### [Exercise requirements]
Filter the records, keeping every line that has the string "Pogosta".

######

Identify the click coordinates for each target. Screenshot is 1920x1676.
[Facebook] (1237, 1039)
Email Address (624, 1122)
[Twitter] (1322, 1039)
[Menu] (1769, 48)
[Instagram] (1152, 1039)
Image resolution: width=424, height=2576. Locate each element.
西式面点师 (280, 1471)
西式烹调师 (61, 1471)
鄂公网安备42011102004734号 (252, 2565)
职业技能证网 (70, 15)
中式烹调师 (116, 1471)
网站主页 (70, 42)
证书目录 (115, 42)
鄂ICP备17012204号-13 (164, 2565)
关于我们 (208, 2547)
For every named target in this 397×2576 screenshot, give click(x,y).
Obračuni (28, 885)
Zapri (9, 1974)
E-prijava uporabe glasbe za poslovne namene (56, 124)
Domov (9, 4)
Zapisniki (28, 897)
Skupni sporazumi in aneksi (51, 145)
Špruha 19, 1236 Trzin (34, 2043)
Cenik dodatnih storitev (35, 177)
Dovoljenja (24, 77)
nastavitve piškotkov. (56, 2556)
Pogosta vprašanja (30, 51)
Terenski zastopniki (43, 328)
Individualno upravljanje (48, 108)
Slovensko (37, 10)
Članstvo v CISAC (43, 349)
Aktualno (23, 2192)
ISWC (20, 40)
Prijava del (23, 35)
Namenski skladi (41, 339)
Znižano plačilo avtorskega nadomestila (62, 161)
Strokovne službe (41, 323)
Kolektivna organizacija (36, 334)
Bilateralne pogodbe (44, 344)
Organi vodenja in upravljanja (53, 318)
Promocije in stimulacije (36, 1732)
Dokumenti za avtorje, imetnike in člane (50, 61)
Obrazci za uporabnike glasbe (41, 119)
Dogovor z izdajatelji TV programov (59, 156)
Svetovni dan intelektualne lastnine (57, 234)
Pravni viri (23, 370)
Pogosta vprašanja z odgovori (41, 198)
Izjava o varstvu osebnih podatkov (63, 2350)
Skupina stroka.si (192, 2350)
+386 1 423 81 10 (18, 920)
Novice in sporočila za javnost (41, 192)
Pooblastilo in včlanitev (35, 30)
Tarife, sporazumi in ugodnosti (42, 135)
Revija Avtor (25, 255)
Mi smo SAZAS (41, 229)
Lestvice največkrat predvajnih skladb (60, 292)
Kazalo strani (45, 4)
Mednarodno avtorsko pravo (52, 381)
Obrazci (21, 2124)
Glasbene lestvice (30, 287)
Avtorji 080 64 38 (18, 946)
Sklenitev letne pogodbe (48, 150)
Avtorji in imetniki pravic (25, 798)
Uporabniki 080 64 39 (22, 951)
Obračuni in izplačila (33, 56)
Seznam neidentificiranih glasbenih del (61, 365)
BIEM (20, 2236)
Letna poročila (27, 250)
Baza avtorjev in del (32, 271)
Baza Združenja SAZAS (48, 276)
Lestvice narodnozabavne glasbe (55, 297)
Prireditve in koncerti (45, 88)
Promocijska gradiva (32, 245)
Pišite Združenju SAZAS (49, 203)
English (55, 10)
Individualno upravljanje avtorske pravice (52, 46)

######

### [Written reply]
Pogosta vprašanja (30, 51)
Pogosta vprašanja z odgovori (41, 198)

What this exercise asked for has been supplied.